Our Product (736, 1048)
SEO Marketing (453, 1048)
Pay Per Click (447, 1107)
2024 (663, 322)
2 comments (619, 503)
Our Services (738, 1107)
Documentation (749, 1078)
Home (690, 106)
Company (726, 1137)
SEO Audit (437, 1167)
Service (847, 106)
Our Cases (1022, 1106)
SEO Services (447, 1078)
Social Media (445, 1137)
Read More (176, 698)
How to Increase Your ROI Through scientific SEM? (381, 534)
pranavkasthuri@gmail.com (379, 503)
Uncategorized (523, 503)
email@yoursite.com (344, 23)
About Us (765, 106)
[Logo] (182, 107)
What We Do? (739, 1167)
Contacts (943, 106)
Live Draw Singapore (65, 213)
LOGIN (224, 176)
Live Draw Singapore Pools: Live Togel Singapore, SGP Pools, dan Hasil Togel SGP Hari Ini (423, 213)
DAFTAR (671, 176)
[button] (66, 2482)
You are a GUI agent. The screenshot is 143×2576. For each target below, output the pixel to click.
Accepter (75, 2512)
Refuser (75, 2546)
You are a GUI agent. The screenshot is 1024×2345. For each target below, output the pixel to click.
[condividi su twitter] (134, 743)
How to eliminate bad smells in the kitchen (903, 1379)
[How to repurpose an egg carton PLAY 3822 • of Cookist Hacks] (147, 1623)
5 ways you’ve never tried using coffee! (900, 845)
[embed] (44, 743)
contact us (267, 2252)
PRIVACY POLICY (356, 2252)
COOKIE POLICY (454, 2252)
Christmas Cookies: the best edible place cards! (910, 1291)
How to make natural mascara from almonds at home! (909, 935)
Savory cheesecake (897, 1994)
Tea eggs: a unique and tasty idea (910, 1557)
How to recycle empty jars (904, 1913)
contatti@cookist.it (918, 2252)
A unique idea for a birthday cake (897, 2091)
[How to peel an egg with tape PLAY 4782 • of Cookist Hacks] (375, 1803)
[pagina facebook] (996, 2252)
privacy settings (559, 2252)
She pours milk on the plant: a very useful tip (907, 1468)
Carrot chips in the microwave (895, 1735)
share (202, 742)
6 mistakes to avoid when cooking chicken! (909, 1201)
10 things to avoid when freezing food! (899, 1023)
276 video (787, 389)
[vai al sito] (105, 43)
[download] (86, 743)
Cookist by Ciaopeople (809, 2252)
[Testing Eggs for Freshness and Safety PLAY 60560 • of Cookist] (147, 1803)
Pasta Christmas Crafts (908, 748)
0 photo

ACTIVITY => Copy each line, exactly, that falls between the line containing "[vai al sito] (105, 43)" and the end of the entries, both included.

COMPLETED TASK =>
[vai al sito] (105, 43)
[download] (86, 743)
Cookist by Ciaopeople (809, 2252)
[Testing Eggs for Freshness and Safety PLAY 60560 • of Cookist] (147, 1803)
Pasta Christmas Crafts (908, 748)
0 photo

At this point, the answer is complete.